A videopoem by Helen Dewbery and Chaucer Cameron for the title poem from Tania Hershman‘s debut poetry collection with Nine Arches Press. A song by Tania’s brother Nick Hershman, “You Get What You Deserve”, is also incorporated into the soundtrack, and the interplay between the two texts is part of what makes this work so well, I think.
A poem by British Bengali author Saurav Dutt animated by Egyptian filmmaker Nissmah Roshdy, whose film The Dice Player took top honors at the ZEBRA Poetry Film Festival in 2014. The Stone of The Olive was screened at ZEBRA 2106; here’s the description from a YouTube upload of the trailer:
A young man’s soul struggles to stay attached to his homeland after the destruction of war and occupation takes over his country. As he faces violence, the only thing that ties his soul to the land is the olive tree. The film visualizes the poem “The Stone of The Olive” by british author Saurav Dutt and adopts a fantasy-like portrayal of the struggle of Palestinian refugees.

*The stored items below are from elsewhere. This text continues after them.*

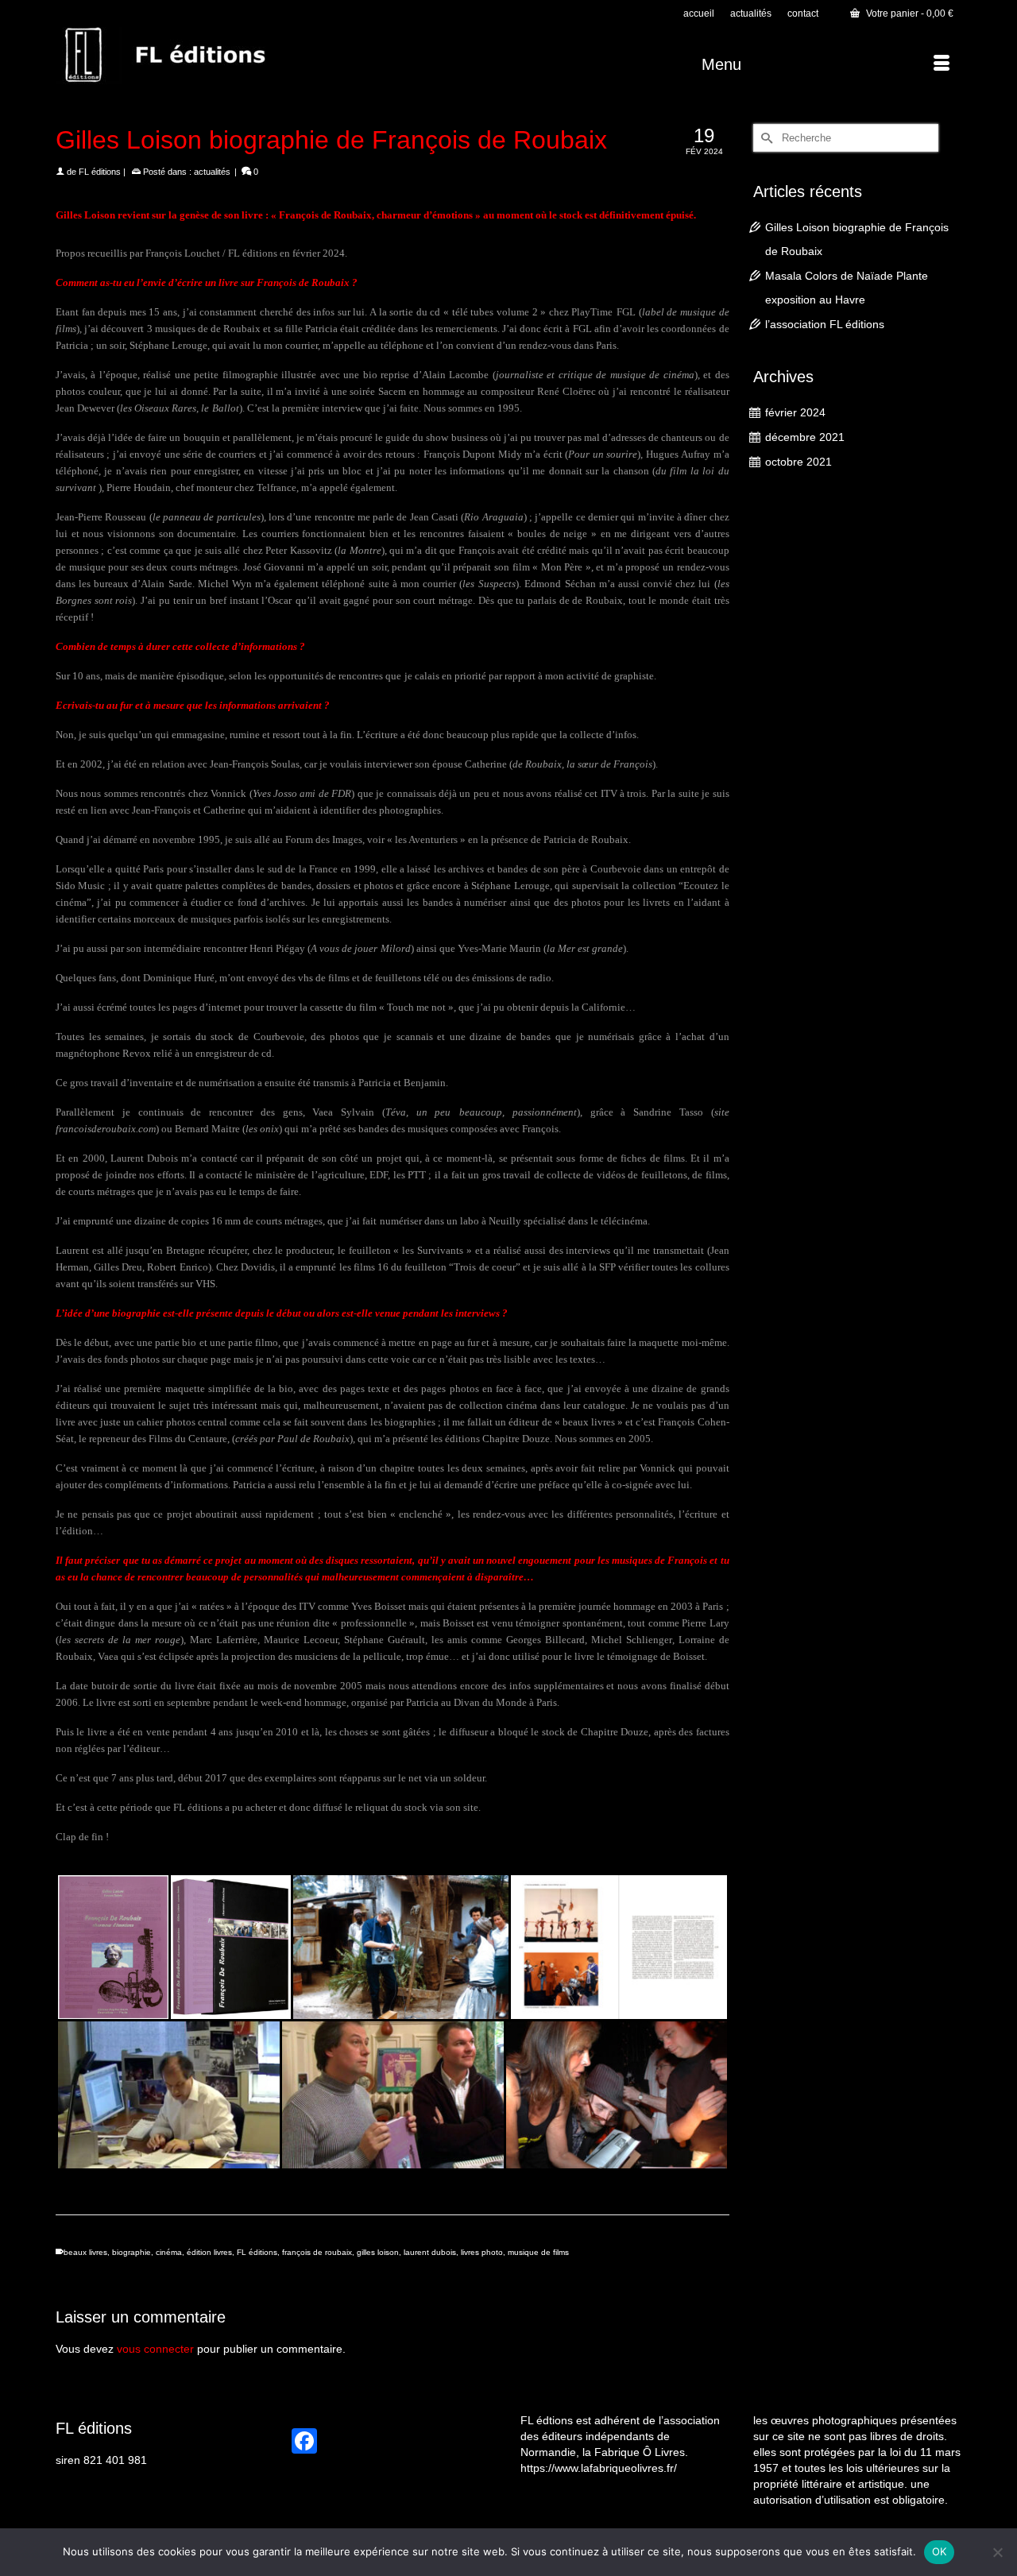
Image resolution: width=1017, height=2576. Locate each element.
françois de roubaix (317, 2252)
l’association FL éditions (824, 324)
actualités (212, 171)
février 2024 (795, 412)
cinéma (169, 2252)
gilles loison (378, 2252)
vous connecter (155, 2348)
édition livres (209, 2252)
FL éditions (100, 171)
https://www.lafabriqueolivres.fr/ (598, 2468)
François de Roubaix (325, 215)
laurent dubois (430, 2252)
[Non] (997, 2552)
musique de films (538, 2252)
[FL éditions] (199, 55)
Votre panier (908, 13)
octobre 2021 (798, 461)
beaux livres (85, 2252)
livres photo (482, 2252)
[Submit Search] (765, 138)
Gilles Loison (85, 215)
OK (939, 2551)
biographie (131, 2252)
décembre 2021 (805, 437)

Mahmoud Taji recites the poem, and the music is by Aaron Mist. The translation in subtitles is credited to World Translation Center.
Videographer Kerstin Ebert calls this
A montage about New York City, a faded relationship, a guy on a bus and a note on his hand.
This is my visualization of Mischa Pearlman’s poem “was”, alongside the beautiful song “Maelstrom” by shipwrecks-music.com.
Camera & Editing – Kerstin Ebert
Him – Casey Skodnek
Her – Freeda Lou
Poem – “was”, by Mischa Pearlman
Read by – Kurt Lash
Music – “Maelstrom”, by Shipwrecks
Filmed on Sony a7sii during the cold month of December 2017 in New York City.
A video remix by Othniel Smith for Lucy English’s Book of Hours project, with her reading as the only soundtrack. Smith notes in the description that he sourced the imagery from a 1961 film produced by General Motors called A Touch of Magic. Intrigued, I found a Wikipedia page for it. It included the immortal lines:
This dream house you and I will share
Was planned for us by Frigidaire.
A half-century from now, will our contemporary techno-utopian fantasies seem as corn-ball and melancholy as this does now? Nothing ages as poorly as modernism — or is better suited for recycling into poems, especially one as wistful and gently ironic as this.
A pair of videos by Mark “Sparky” Tuson documenting a fascinating public poetry-ish project in Manchester a few years ago.
Artist Micah Purnell writes an ‘open letter’ on billboards to make you think. Twenty-one billboards in Manchester will display artwork that discuss some of the challenges facing consumers of Western progress. 24 March 2014 – 7 April 2014
Sadly, the project’s website is no longer online, but you can still read an article about the installation by Kate Feld at creativetourist.com.
[Purnell’s] messages draw a lot of their inspiration from Oliver James’ book Affluenza: How to Be Successful and Stay Sane, a bleakly brilliant polemic against a society infected by rampant capitalism. Basically, James says, the richer we get, the unhappier and more anxious we become. The more things we have, the less we value ourselves, the more we seek satisfaction through buying stuff and attempting to conform to impossible aspirations, put in our minds with the express purpose of turning a profit. To see these messages sprout in advertising space seems deliciously provocative.